# Pure Balance



## barnyard (Jun 21, 2012)

Has anyone tried this? It's sold at Walmart, which normally would be an automatic no for me, but it looks good. The Bison grain free gets a 4.5 star on Dogfood advisor. It's made by Ainsworth foods.


----------



## barnyard (Jun 21, 2012)

Oops, here's the link to the foods.


----------



## Momto2GSDs (Mar 22, 2012)

A good "rule of thumb" when choosing any dog food is, if it has UN-Named ingredients like "Fish Meal" (WHAT fish?) and "Poultry Fat" (WHAT bird?) which the Pure Balance has.....I choose another food...IMHO!

Moms


----------



## Magwart (Jul 8, 2012)

It loooks like it's WM's attempt to make a "high end" private-label product under their Ol' Roy brand (= Pure Balance by Ol' Roy). The price point is very low ($1/can).

For comparison, the Kirkland Super-Premium Lamb canned food (Costco's private label) contains tripe, a rare ingredient in canned food, and costs $17-$18 for 24 cans. It's not grain-free though.

There's a lot of pressure on the low- and mid- tier mfrs to offer a product that competes with in the super-premium category (note all the new branding and advertising recently for "Beyond" which used to be labeled Purina One Beyond). This is likely an example of that pressure.

Having not fed Pure Balance, I cannot comment on any experience. I just wanted to let you know what you are seeing in terms of marketing, with it's introduction to WM. If the quality is OK, given the low price point, I think it's a good thing for WM to be offering some better foods. Many, many, many consumers get their pet's food there, and for a long time, the choices were pretty meager (with Purina One being their "top of the line" food). I'm glad to see them trying to get into the super-premium category at a reasonable price point, as it's an incremental improvement for the hundreds of thousands of pets who eat food purchased there.


----------



## carmspack (Feb 2, 2011)

my concern would be with the beet pulp which is a cheap , cost cutting filler , which may or may not create problems as a gastro intestinal irritant , implicated in bloat .

These are not the tasty red beets that you would have on your dinner plate . The beets are big lumpy roots grown for sugar as a alternative to cane sugar . New problem , like soy , often GMO Meet the Sugar Beet | Northwest Food News

What goes into the dog food is the fibrous waste .

There is a difference between sugar-beet and red beet which is a source of betaine.

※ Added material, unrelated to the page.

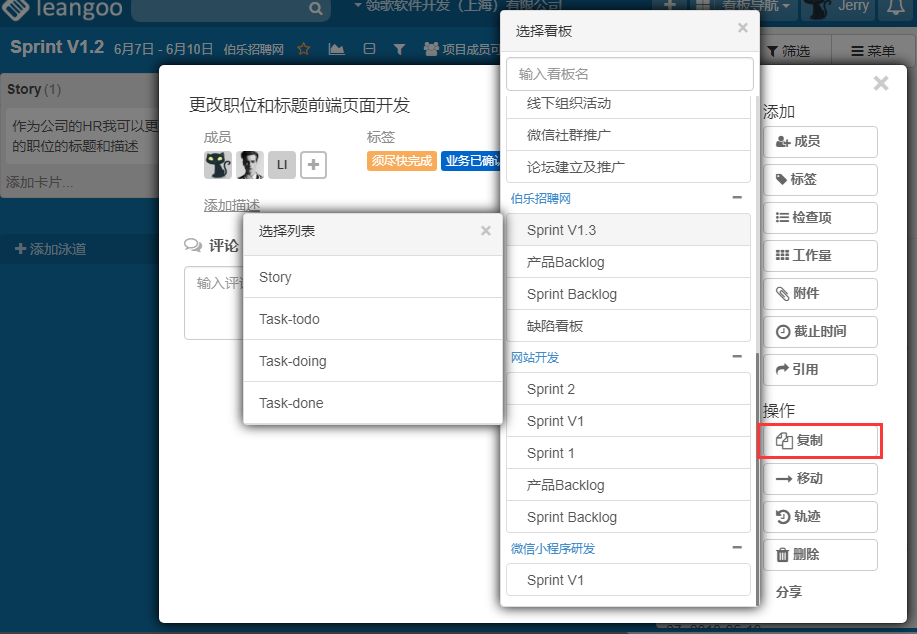Select Task-done in the list chooser
917x634 pixels.
(373, 403)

You use the kibble , the stool improves . It has to. The fiber slows digestion . Not good in a dog's digestive system which is short and meant to move things along. As the pulp sits in the dog it absorbs liquid like a sponge , artificially hardening the stools which make it appear as if maximum digestion has taken place. 

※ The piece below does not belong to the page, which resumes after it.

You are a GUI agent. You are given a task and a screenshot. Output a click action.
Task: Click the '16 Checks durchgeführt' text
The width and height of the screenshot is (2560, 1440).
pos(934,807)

a diet needs to have some fiber , lignans , to act as a prebiotic , feeding the probiotics.

in this product the sugar beet is high on the list along with other binders .

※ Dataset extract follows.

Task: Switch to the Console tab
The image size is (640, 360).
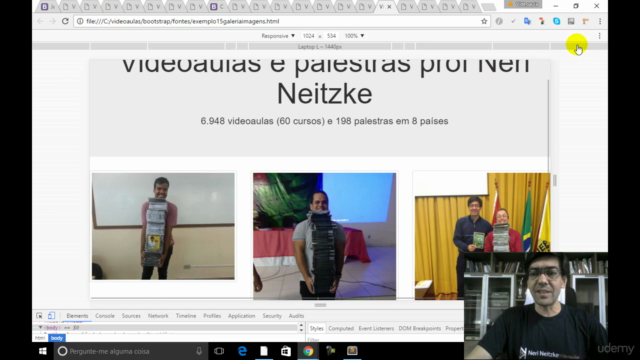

the vitamin / minerals look like the standard made in China pre mix . 

so the product is made by Ol' Roy? 

products that do not have beet pulp https://ca.answers.yahoo.com/question/index?qid=20100427183410AA55SCd


----------



## barnyard (Jun 21, 2012)

I think the original Ol Roy is made by Mars. This is actually made by Ainsworth foods which is a better manufacturer imho. The ash is about 9% , which is a bit higher than I like but not horrible.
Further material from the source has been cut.